That stuff is delicious if made right.


----------



## Pinky (Nov 7, 2020)

I miss the special dishes Mom made for New Year's Day. A thick sweet soup made from red adzuki beans with glutinous dumplings is something I haven't had in decades. 

Udon noodles is also traditional to have New Year's morning. 

Even if I could have these dishes at restaurants, they don't stand up to Mom's cooking.


----------



## Ruthanne (Nov 7, 2020)

Chet said:


> Pea soup. After the ham on bone was gone, she made pea soup with the bone and whatever meat was on it, split peas, carrots, potatoes, and perhaps other ingredients I wasn't privy too. It was slow cooked all afternoon while she watched her "stories". Hot pea soup with buttered rye bread perfect on a winter day. Leftover was even better.


I used to love split pea soup, that sounds so good.


----------



## RadishRose (Nov 8, 2020)

Pea soup- my mother always made it after a ham, but I just hated it! Would not eat it.

As an adult I started to love it and make a pretty decent pot myself.


----------



## Damaged Goods (Nov 8, 2020)

Mom: Sauer braten and kaduffleballs (phonetic spelling) or sour beef and potato dumplings, a German dish

Paternal gramma: Kielbasa, a Polish sausage.  Also, her raisin bread.


----------



## AnnieA (Nov 8, 2020)

Lizzie00 said:


> My mom made the very very best fried chicken. ...



My grandmother did too.  Those old time Southern cooks knew just how to work that lard or original Crisco with the cast iron skillet to make crispy crust and tender meat.  My grandmother used a lid on the skillet for a period of time, then removed it to crisp up the crust.  So delicious, and so NOT healthy!


----------



## Jules (Nov 8, 2020)

Angel cake with 7 minute frosting for birthdays.  This is so long ago that my mother didn’t have electric beaters, it was a lot of effort.  

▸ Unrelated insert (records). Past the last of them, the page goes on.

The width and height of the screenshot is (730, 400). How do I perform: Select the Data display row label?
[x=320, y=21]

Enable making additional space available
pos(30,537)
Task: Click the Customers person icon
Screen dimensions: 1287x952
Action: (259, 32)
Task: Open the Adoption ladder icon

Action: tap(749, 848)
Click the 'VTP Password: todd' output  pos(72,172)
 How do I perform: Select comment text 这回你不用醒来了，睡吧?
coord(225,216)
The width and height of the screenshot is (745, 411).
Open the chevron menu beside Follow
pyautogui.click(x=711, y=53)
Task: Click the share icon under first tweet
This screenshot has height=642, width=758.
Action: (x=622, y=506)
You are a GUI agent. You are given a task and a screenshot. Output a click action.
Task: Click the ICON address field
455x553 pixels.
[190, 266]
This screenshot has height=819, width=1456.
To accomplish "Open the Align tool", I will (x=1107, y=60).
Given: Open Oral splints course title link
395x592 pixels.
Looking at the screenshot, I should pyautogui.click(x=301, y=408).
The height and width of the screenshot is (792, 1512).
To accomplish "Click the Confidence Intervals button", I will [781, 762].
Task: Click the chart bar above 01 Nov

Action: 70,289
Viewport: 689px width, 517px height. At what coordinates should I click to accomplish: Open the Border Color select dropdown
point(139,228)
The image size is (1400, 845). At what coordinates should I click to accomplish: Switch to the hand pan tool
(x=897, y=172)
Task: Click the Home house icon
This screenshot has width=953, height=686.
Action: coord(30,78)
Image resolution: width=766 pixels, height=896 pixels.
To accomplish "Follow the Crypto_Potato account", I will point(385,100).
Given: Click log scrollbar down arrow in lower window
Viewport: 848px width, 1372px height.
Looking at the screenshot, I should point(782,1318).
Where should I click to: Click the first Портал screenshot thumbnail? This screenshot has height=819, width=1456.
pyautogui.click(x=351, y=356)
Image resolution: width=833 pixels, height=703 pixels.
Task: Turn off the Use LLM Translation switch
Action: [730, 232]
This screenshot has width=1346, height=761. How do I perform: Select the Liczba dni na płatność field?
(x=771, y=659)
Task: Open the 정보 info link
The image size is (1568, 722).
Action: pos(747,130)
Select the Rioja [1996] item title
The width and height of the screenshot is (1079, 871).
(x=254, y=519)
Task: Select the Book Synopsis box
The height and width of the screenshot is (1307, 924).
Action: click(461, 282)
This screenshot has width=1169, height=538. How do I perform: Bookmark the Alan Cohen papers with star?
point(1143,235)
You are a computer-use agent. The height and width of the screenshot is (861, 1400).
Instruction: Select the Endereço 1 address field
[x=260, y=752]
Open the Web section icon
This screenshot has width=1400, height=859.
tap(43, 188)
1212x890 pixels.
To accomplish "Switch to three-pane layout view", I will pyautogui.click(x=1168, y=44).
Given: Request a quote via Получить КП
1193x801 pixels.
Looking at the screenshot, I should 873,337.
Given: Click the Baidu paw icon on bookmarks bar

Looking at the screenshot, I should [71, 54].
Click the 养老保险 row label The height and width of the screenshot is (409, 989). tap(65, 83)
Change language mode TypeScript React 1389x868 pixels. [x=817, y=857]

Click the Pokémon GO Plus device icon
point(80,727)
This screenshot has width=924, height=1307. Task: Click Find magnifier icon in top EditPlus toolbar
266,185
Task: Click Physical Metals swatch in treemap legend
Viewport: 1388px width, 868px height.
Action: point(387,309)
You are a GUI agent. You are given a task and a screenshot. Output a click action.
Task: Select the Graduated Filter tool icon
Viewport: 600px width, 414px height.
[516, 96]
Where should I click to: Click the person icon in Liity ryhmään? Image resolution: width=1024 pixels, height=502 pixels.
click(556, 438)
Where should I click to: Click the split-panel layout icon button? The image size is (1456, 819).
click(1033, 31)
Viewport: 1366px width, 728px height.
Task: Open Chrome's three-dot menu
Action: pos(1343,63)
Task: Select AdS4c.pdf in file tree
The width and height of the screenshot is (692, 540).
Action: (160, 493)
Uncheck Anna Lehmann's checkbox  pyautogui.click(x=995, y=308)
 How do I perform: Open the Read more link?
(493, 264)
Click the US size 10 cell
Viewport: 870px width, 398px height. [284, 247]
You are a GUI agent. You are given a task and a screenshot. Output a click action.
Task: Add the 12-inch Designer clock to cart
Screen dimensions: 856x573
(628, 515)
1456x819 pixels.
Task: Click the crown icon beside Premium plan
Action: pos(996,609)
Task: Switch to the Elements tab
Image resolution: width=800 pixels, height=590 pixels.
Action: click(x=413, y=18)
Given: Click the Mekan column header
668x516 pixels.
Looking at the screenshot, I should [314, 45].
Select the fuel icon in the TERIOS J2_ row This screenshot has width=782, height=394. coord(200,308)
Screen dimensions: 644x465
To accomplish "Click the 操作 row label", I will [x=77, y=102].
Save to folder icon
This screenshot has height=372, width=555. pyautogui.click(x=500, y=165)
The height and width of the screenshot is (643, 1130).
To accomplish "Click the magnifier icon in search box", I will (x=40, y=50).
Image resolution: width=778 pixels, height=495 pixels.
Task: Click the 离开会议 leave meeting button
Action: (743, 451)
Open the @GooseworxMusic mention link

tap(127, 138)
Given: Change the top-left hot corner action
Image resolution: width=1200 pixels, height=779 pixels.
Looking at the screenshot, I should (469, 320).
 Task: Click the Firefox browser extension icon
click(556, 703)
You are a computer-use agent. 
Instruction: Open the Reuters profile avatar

Mostly her meals were extremely bland.  Maybe this helped her live in to her nineties.


----------



## Devi (Nov 8, 2020)

My mother was generally a great cook. But if I had to choose one of her dishes, I'd say her roast Peking Duck.


----------



## StarSong (Nov 9, 2020)

AnnieA said:


> My grandmother did too.  Those old time Southern cooks knew just how to work that lard or original Crisco with the cast iron skillet to make crispy crust and tender meat.  My grandmother used a lid on the skillet for a period of time, then removed it to crisp up the crust.  So delicious, and so NOT healthy!


All of my ancestors emigrated to NY and there they remained until my generation.  Mom and both grandmas were quite good cooks, but none of them could make decent southern fried chicken.  I didn't realize how poor their attempts were until my first taste of Colonel Sanders chicken!


----------



## AnnieA (Nov 9, 2020)

StarSong said:


> All of my ancestors emigrated to NY and there they remained until my generation.  Mom and both grandmas were quite good cooks, but none of them could make decent southern fried chicken.  I didn't realize how poor their attempts were until my first taste of Colonel Sanders chicken!



As far as I remember, this is very close to how my grandmother did it--brown paper bag and everything.   I do think my grandmother had an extra step of soaking the chicken pieces in buttermilk, then draining the excess buttermilk before the flouring step.  It's that brown/cover/crisp cooking process that makes it so wonderful.  The 25 minutes or so covered (with a cast iron lid) cooking time makes the meat so tender ...probably is soaking up the frying grease during that time!  Also, cast iron cookware gets super hot and disperses the heat well throughout the frying process.   It's better than KFC!

https://www.allrecipes.com/recipe/8717/deep-south-fried-chicken/


.


----------



## StarSong (Nov 9, 2020)

I'm surprised at how relatively simple the recipe is, @AnnieA.  I don't eat chicken anymore - haven't for almost 7 years, but I'll take a stab at this recipe using tofu!


----------



## Lakeland living (Nov 9, 2020)

Pasta with a few types of cheese  and onions. My aunt was known for that one way before the Mac came out.


----------



## Ruthanne (Nov 10, 2020)

RadishRose said:


> Pea soup- my mother always made it after a ham, but I just hated it! Would not eat it.
> 
> As an adult I started to love it and make a pretty decent pot myself.


I have always loved split pea soup with ham but now I don't eat it because it's too high in carbs and I have diabetes.


----------



## Tommy (Nov 11, 2020)

My grandmother's chili ... so good!  It always contained some broken up spaghetti noodles (probably one of those extenders carried over from the depression) and the seasonings were perfect.


----------



## Pappy (Nov 11, 2020)

Grandma: best cod fish gravy on boiled potatos. Oh so darn good. Cod fish use to come in small wooden boxes. I remember her getting it at A&P store.


----------



## Butterfly (Nov 19, 2020)

My mother made the best vegetable beef soup.  It was to die for.  I've made it myself, but it isn't quite the same.  I think the missing ingredient was the love she put into it.  She also made green tomato pickles I loved, but I've never been able to make them come out quite right.

My grandmother's food was always very heavy and greasy -- even her cakes were greasy.  She used a lot of lard in everything.  I didn't like it all, even when I was little.


----------



## RadishRose (Nov 19, 2020)

Butterfly said:


> I've made it myself, but it isn't quite the same.


Have you tried adding bay leaf or two? My mom did. When I didn't add them, it didn't taste the same.


----------



## needshave (Nov 19, 2020)

Ruthanne said:


> I don't think I've ever had fried bread but it sure sounds good.


It is quite good. I'm going down to work on my mother in laws house on Sunday. I'm going to make fried bread for her breakfast on Sunday, along with Christmas ham and Eggs over easy......Wish me luck!!


----------



## Ruthanne (Nov 26, 2020)

My mother made a very good meatloaf that was topped with ketchup and bacon along with many other dishes that I enjoyed.


----------